## MATERIAL FOR THIS EXERCISE
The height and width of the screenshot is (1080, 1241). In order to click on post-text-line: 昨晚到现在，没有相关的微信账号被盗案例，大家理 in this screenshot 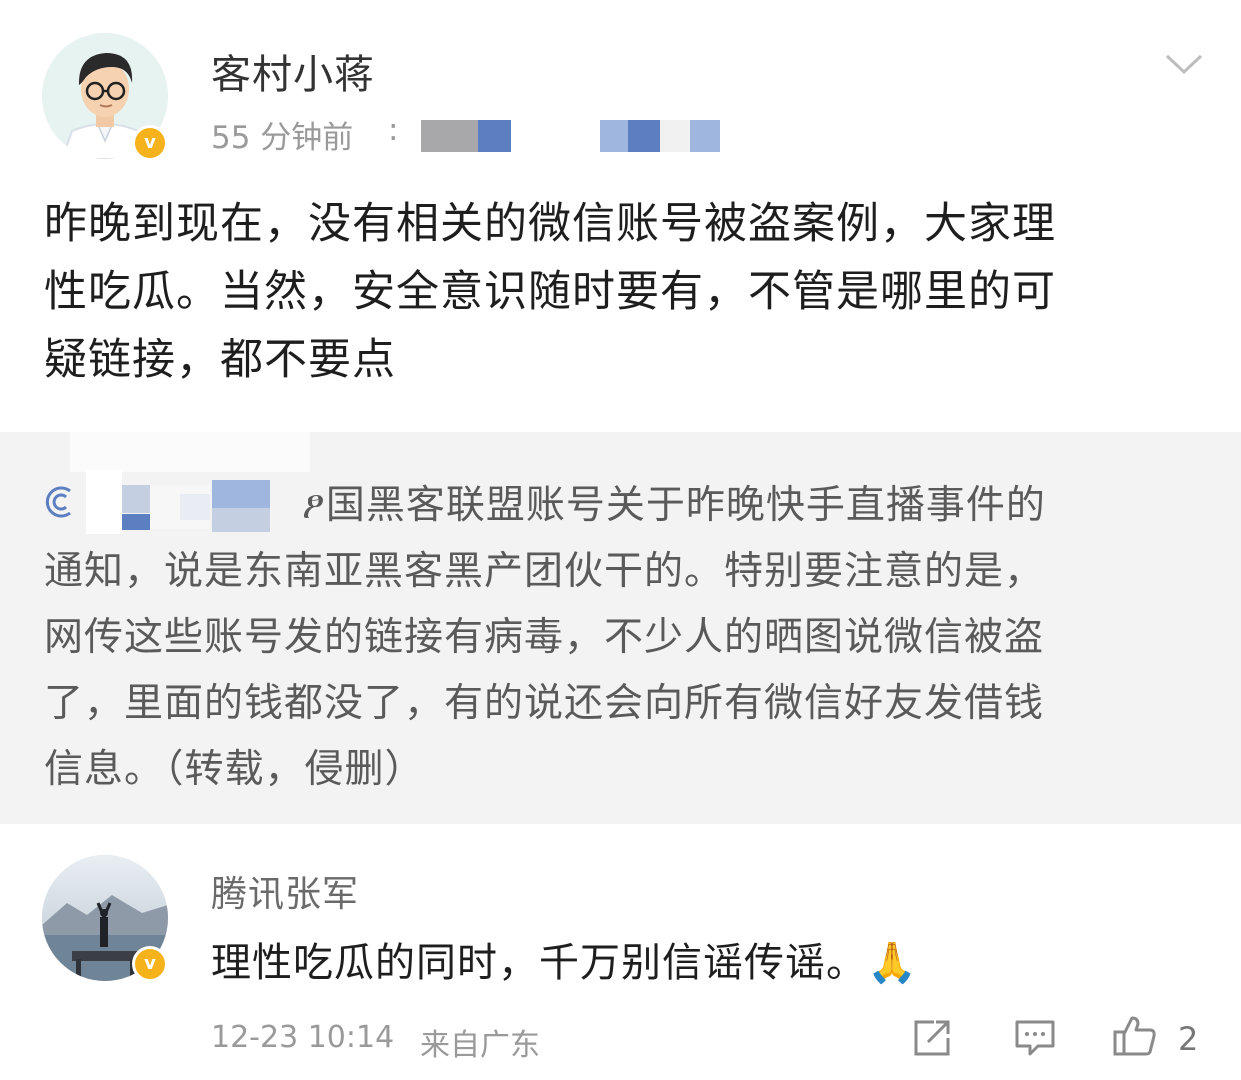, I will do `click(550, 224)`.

==

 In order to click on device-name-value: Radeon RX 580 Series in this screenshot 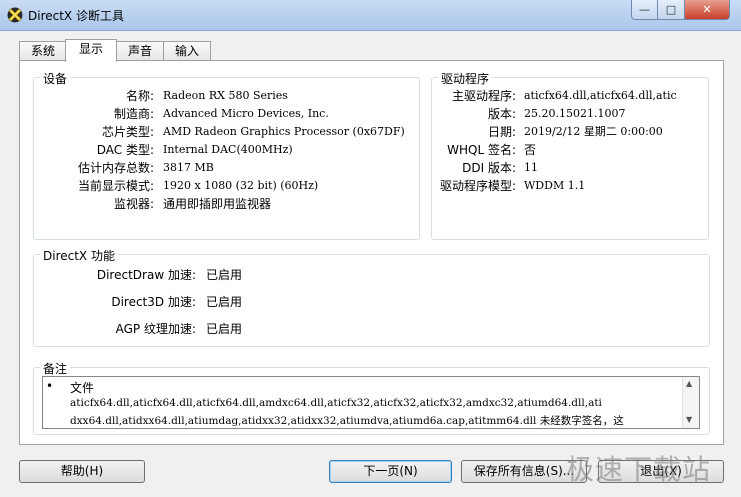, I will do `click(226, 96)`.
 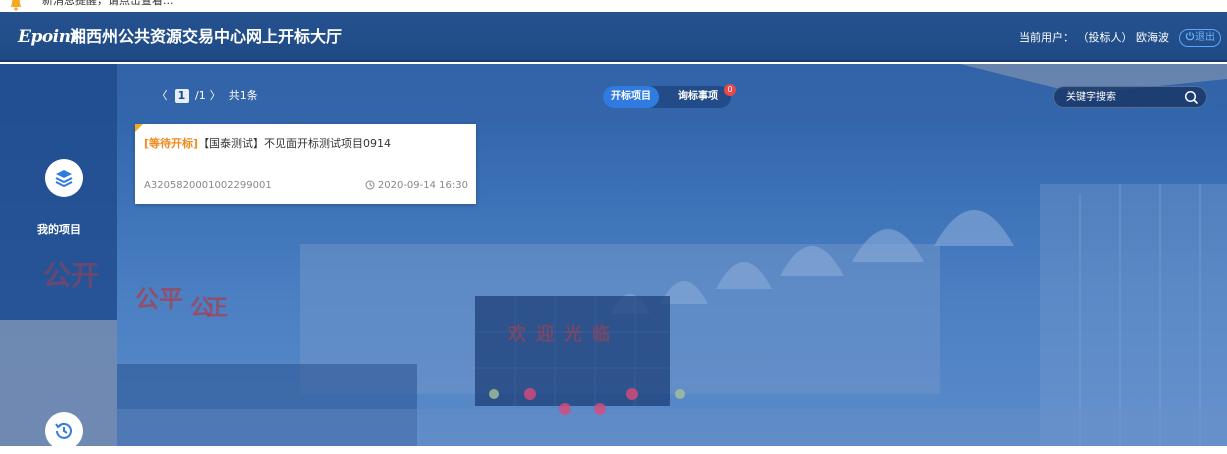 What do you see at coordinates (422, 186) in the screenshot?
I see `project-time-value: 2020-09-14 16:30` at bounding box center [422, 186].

...

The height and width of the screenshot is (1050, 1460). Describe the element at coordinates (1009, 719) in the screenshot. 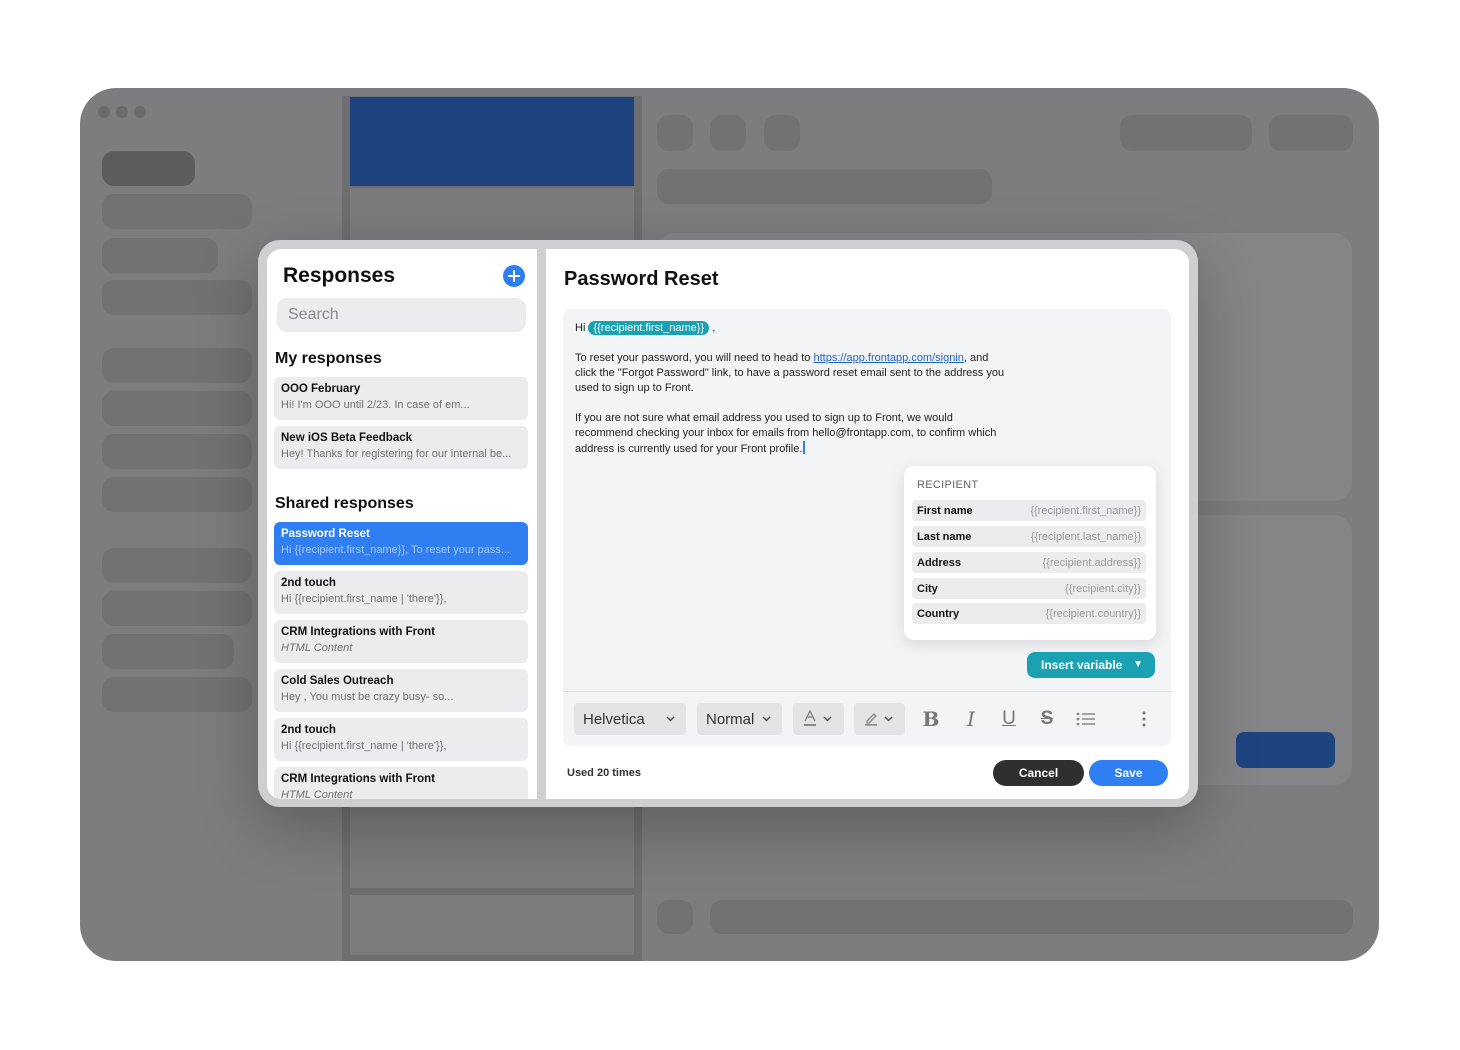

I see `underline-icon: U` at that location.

## WHAT IS REQUIRED
Rewrite the lines from the line containing "The height and width of the screenshot is (1050, 1460)." through the line containing "at that location.", replacing "Describe" with "Identify" and leaving everything else unchanged. Omit the pictures from your answer.

## ANSWER TO THE PROBLEM
The height and width of the screenshot is (1050, 1460). Identify the element at coordinates (1009, 719) in the screenshot. 

I see `underline-icon: U` at that location.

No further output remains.